“¿Qué es lo que falta / que la ventura falta?”, JOSÉ MARTÍ, Amor de ciudad grande.
Hace pocos días, y después de una preparación propagandística, mediática, informativa y publicitaria digna de las más canónicas sociedades dictatoriales de unanimidades decretadas y homogéneas consignas, ha tenido lugar en el Parlamento de este país una ceremonia de juramento a la Constitución de Leonor de Borbón, la última heredera de la dinastía monárquica reinante en una España que no ha sabido, no ha querido o le han impedido librarse de las ataduras de vasallaje feudal a que obliga la monarquía, una dependencia social de plebeyez impuesta a la fuerza por la dictadura franquista.

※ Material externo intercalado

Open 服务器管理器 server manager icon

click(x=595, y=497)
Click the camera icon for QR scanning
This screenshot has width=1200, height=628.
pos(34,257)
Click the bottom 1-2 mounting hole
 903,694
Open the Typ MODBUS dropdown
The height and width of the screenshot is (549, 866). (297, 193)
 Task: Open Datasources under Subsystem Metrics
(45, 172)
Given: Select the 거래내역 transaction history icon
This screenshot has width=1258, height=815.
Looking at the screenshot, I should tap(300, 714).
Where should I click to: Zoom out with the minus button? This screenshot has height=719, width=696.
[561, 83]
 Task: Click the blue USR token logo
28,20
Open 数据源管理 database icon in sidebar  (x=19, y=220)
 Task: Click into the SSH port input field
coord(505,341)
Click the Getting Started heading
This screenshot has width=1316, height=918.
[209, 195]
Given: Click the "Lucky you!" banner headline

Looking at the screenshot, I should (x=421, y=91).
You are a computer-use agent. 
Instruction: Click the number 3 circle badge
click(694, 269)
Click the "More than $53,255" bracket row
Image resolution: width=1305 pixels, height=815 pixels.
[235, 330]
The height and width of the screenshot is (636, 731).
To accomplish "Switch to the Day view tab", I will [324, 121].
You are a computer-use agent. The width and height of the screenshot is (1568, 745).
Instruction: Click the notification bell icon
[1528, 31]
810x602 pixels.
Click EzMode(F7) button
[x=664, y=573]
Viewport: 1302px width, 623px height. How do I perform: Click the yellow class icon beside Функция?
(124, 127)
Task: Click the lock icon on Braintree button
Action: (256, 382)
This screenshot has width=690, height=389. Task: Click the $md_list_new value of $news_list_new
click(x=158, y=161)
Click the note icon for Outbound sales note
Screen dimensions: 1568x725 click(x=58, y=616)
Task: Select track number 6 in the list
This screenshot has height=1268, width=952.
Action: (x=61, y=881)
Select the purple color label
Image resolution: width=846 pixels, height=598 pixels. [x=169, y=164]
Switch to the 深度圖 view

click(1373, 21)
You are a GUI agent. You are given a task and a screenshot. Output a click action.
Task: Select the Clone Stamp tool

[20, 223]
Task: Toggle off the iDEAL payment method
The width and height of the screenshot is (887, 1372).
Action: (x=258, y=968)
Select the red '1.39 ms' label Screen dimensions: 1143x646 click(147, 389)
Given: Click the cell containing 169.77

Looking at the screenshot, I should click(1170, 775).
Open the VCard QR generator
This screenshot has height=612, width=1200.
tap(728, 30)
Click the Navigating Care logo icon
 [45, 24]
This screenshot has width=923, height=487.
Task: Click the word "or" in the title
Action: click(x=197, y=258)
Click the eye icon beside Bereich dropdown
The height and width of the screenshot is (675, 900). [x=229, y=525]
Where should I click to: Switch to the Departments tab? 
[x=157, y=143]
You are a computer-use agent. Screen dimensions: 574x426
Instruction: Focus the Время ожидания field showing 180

Más doloroso que esa imposición, ese empalago colectivo y ese exceso de babeo con que se ha recibido el juramento de la heredera de la monarquía borbónica, es la constatación de la lagotería periodística y la docilidad política con que se ha tratado, adjetivado, “vendido” y hasta justificado la finta que se sirve de la excusa del citado juramento para emitir a los cuatro vientos gratuitamente, ostentosamente, exageradamente y hasta buscando efectos sociales de naturaleza afectiva, un gran anuncio de la monarquía, de sus muy dudosas excelencias, de sus indemostrables utilidades y de su más que increíble necesidad.
Constatar el nivel de servilismo a que han llegado la mayoría de los medios de comunicación con motivo de ese gran sarao publicitario del juramento (una ceremonia innecesaria, puramente de ostentación, jactancia, boato y autovanagloria de sus protagonistas, con ningún encaje ni mandamiento en el ordenamiento jurídico), ya no sorprende en un país devoto del titular y proclive al rebañismo forofo de la opinión, a la bandería boquiabierta y al poco pensar.
Indagar, sin embargo, en los porqués de la insoportable zalamería lisonjera, el obsequioso editorialismo y las galantes alfombras verbales de la mayoría de la clase política para los etéreos, por inexistentes, méritos de Leonor de Borbón, sí nos enseña algo, nos pone en la pista de las causas de ese efecto de dócil sometimiento, nos da mucha información del por qué esa misma clase política defiende a capa y espada la llamada “Transición” (origen del reinado borbónico, crisol de apaños históricos, papilla enorme de las “reformas políticas del franquismo” y época de los grandes desacuerdos que hicieron posible, más que el funcionamiento del sistema democrático -a la vista está-, la configuración partidista de su aprovechamiento).
No es de extrañar, pues, que ante una clase que podríamos llamar de “formadores de opinión” (la prensa y la clase política, que desde esta perspectiva recuerdan demasiado a los “educadores” y “comisarios” soviéticos de las grandes aclamaciones unánimes), hayan sido posible escándalos, insultos y menosprecios masivos como los relacionados con la gestión de Juan Carlos I, ocultamientos crónicos y manipulaciones genéricas como las que tienen que ver con el conocimiento, la enseñanza y el juicio de todo lo relacionado con la historia y el horror de la Guerra Civil y de la dictadura franquista, o que hoy sea posible la influencia pública y el espacio mediático de personajes cuyos comportamientos les hubieran acarreado la cárcel en cualquier país democrático.
La importancia que cada uno quiera darle a la imagen que, como país, hemos proyectado al exterior con todo lo relacionado con la exaltación candonga de esa ceremonia de juramento, es algo que, por lo epidérmico, puede obviarse e, incluso, despreciarse. La sensación, sin embargo, de maltrato político condescendiente y de imposición informativa que como ciudadanos hemos soportado durante demasiados días (ya sabemos que también durante demasiados años), unida a la creciente escasez de voces críticas, a la conversión zalamera de muchas antes razonablemente lúcidas, y la execración pública de toda discrepancia respecto de esa insultante fastuosidad, nos han enseñado, también, lo que somos.